When the lease of Marylebone Park to the Duke of Portland expired in 1811, three Acts (53 George III, c 62 and 121, amended by 56 George III, c 128) were passed to establish a new park, and to authorise the building and letting of houses by Commissioners (appointed by the Lords of the Treasury and including representatives of the Commissioners of Woods and Forests), and to improve communications between the park and Charing Cross. Work began on laying out a new park in 1812. The Acts included provision for a sewer in the new park to relieve the strain new buildings would place on the existing King's Scholar Pond Sewer. This work was undertaken by the Regent's Park Sewer Commission, appointed by the New Street Commissioners. By 1824, the work on the park and buildings was complete, and a further Act (5 George IV, c 100) was passed to transfer the duties of maintaining roads, sewers, lighting etc., providing water supplies and refuse collection, and maintaining the ornamental gardens, from the existing local authorities to a new commission to be called the Crown Estate Paving Commission.

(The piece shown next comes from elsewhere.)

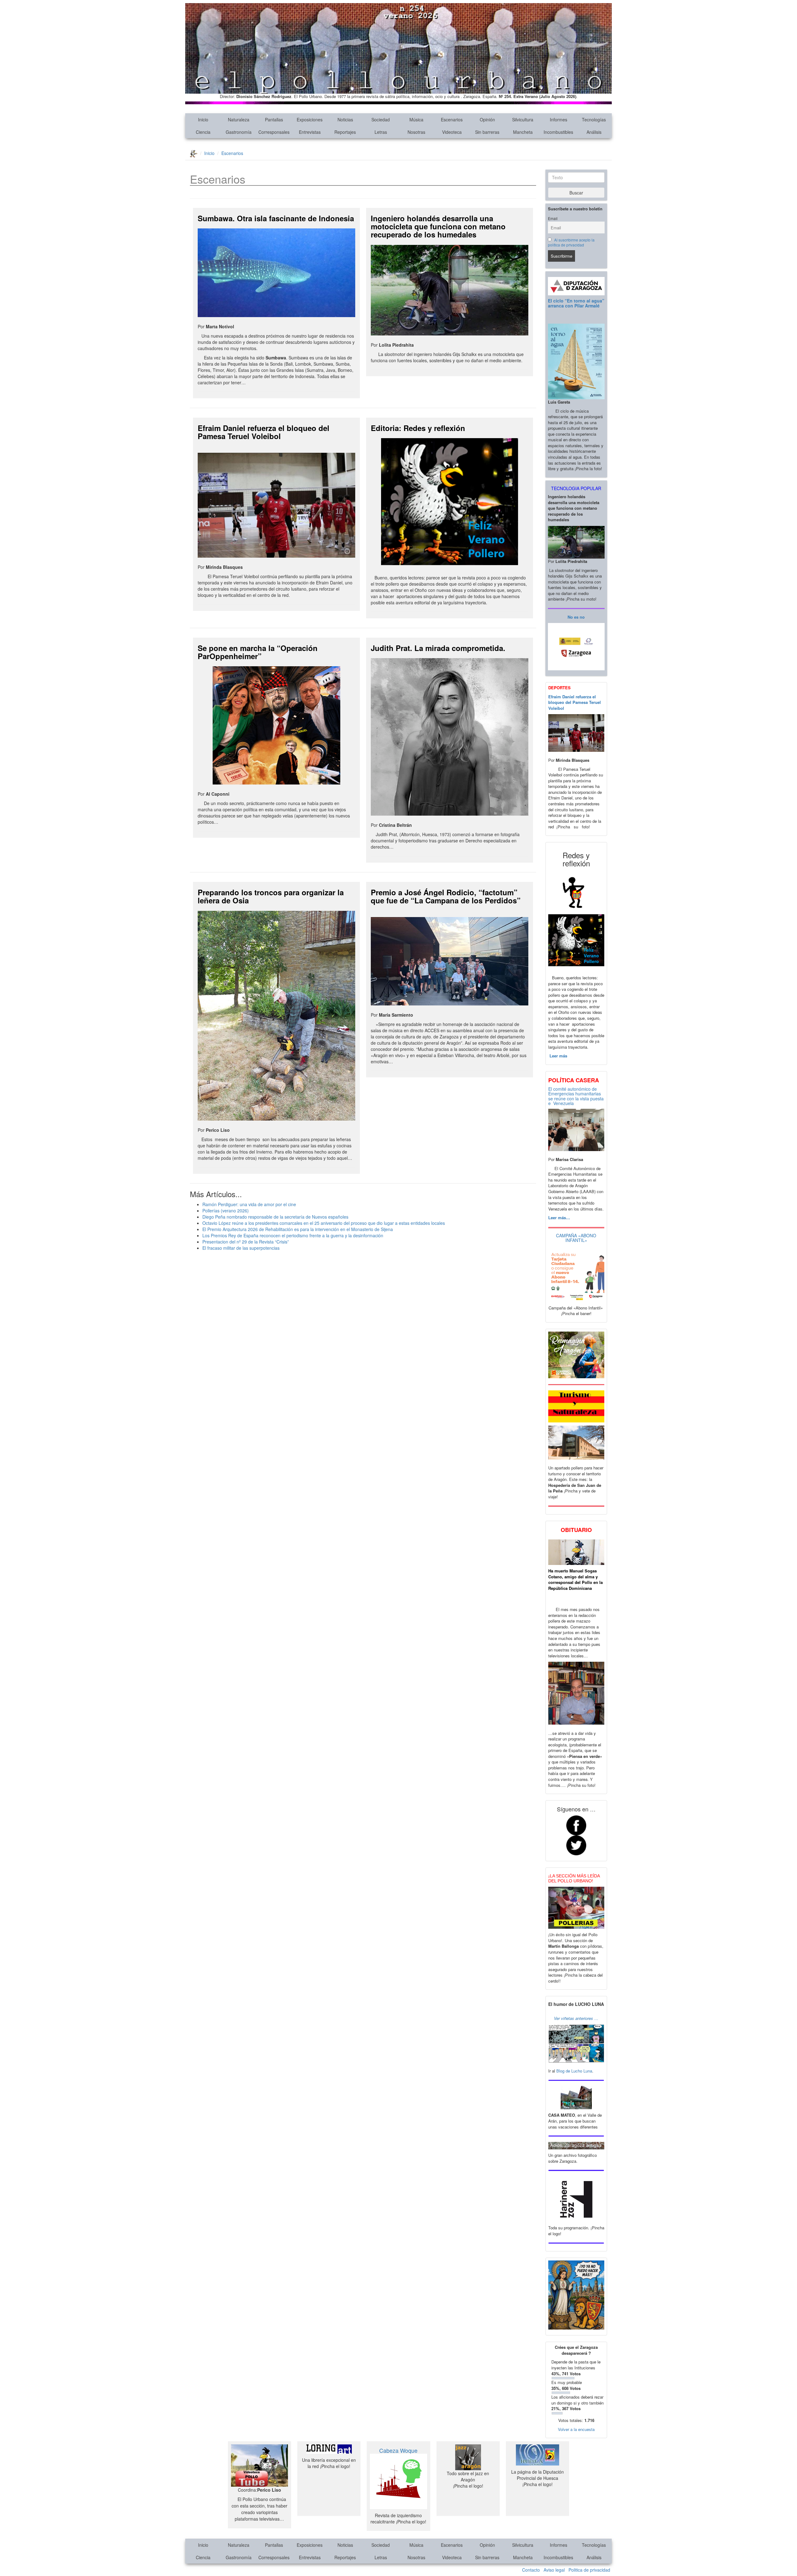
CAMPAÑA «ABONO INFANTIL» (576, 1237)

The Paving Commissioners are appointed by the Lords Commissioner of the Treasury, and include a Junior Lord of the Treasury, representatives of the Crown Estate Commissioners (previously the Commissioners of Woods and Forests, the Commissioners of Woods, Forests and Land Revenues) and non-official Commissioners drawn from amongst the leaseholders of the estate. From 1825 to 1851, the Commissioners of the Admiralty were made joint Commissioners, following legislation that made the Admiralty non-rateable for the purposes of the Act, at a time when the remit of the Paving Commission included Admiralty property in Whitehall.
The Commission was empowered to levy rates upon the buildings in the Crown Estate from Whitehall to Regent's Park to provide the necessary funds for these purposes. Today, the Commission levies rates on property in the more reduced area for which it remains responsible. Acts of 1825, 1828 and 1832 (6 George IV, c 38; 9 George IV, c 64; 2 William IV, c 56) extended the remit of the Commission to cover New and Old Palace Yards and other areas of Crown property in Westminster, the site of Carlton Palace, Richmond Terrace, Cockspur Street and Great George Street. A final Act of 1851 (14 & 15 Victoria, c 95) repealed its predecessors, and re-appointed the Commission with similar powers in the reduced area for which it still has responsibility today (the area of Regent's Park between the Outer Circle and - clockwise from Gloucester Gate - Albany Street, Marylebone Road, Allsop Place and Park Road, to Hanover Gate). Responsibility for areas for which the Commission was formerly responsible reverted to the appropriate local authorities.